Le groupe de sans-papiers en grève de la faim est comparable à un canari dans une mine de charbon, selon la CSC.

Grève de la faim de sans-papiers: la CSC demande une "solution humanitaire"
©AFP

"Ils nous alertent et nous mettent en garde contre un problème structurel plus profond, à savoir le travail illégal et l'exploitation économique", relève le syndicat chrétien dans un communiqué diffusé mercredi. La CSC demande une "solution humanitaire" pour les personnes sans papiers, qui ont entamé une grève de la faim le 23 mai et réclament une régularisation. Les 430 grévistes qui occupent l'église du Béguinage, ainsi que les réfectoires des universités bruxelloises ULB et VUB, ne sont que la partie émergée de l'iceberg, selon le syndicat chrétien. "Derrière eux se trouve un groupe silencieux et invisible de près de 150.000 personnes sans papiers", occupées dans des secteurs tels que la construction, l'horeca, le nettoyage, le travail domestique et l'agriculture, souligne la CSC. "Notre économie réclame leur travail et ne peut se passer d'elles", poursuit-elle.

Le syndicat exige non seulement une "approche politique et structurelle" pour résoudre ce problème sous-jacent, mais aussi que les cabinets de l'emploi, de la migration et de l'asile, de la justice et de la lutte contre la fraude sociale assument "une responsabilité interministérielle partagée". Selon la CSC, il est en outre indispensable "d'améliorer la protection des travailleurs dans le cadre d'une concertation entre les représentants des travailleurs et les représentants des employeurs".

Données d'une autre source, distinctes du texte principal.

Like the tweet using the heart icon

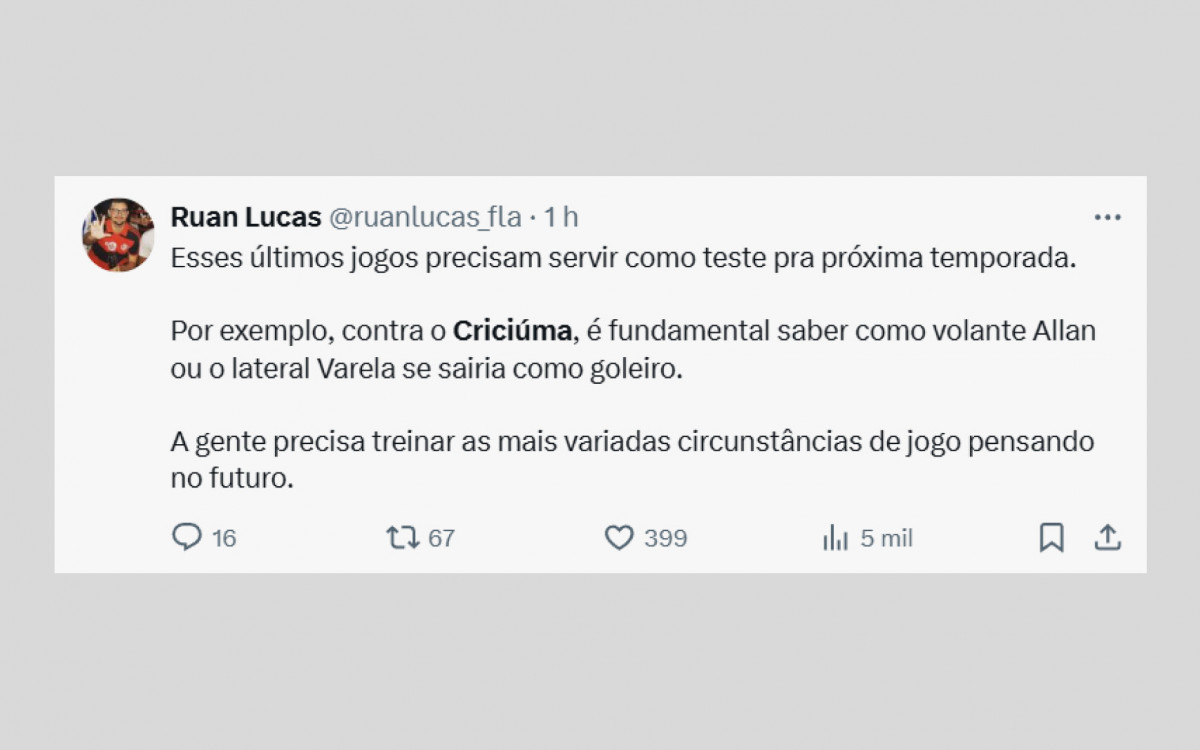[x=617, y=538]
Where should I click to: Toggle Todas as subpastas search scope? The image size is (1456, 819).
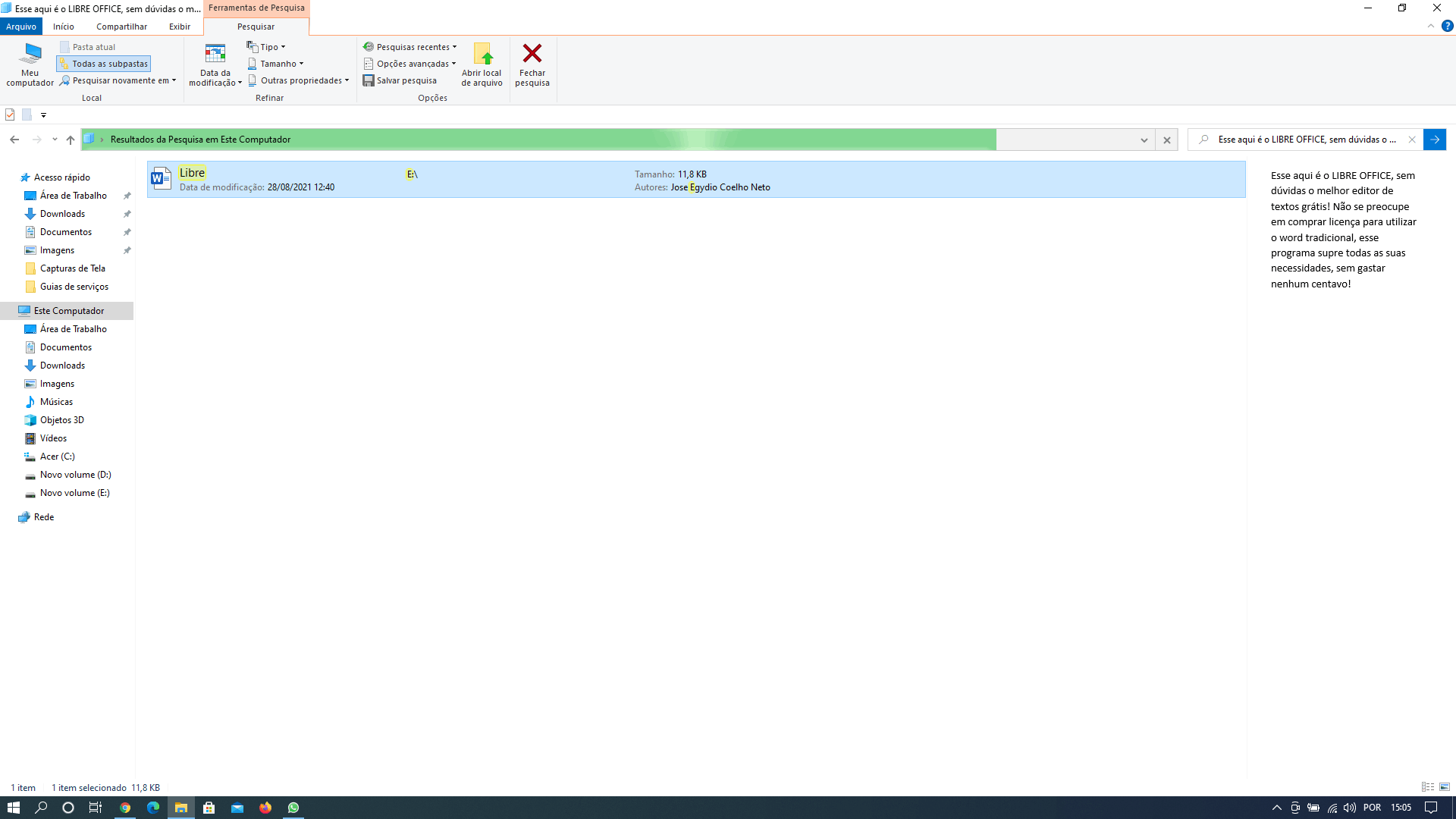tap(104, 64)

Le syndicat réclame au secrétaire d'État à l'Asile et à la Migration Sammy Mahdi (CD&V) et aux différents gouvernements, la désignation d'un médiateur chargé de chercher une solution à court terme avec les représentants des grévistes de la faim et avec les pouvoirs publics. Il demande aussi la convocation immédiate de la conférence interministérielle, la création de zones neutres où les grévistes de la faim peuvent introduire leur dossier et expliquer leur situation à l'Office des Étrangers, la reconnaissance de la pandémie de Covid-19 comme situation exceptionnelle pour la délivrance d'un permis de séjour temporaire, ainsi que la reconnaissance de l'exploitation économique. Il souhaite enfin que la commission interdisciplinaire et indépendante pour les étrangers soit réactivée et que les sans-papiers qui travaillent dans un métier en pénurie puissent demander un permis de travail en Belgique.

Mardi soir, quelque 200 grévistes se sont enfermés dans l'église du Béguinage. Une action, en partie symbolique, en réponse au refus du gouvernement d'accepter leur proposition de médiation. L'ONG Médecins du Monde indique néanmoins mercredi qu'elle devrait de nouveau pouvoir entrer dans l'édifice religieux afin de fournir une aide médicale aux sans-papiers.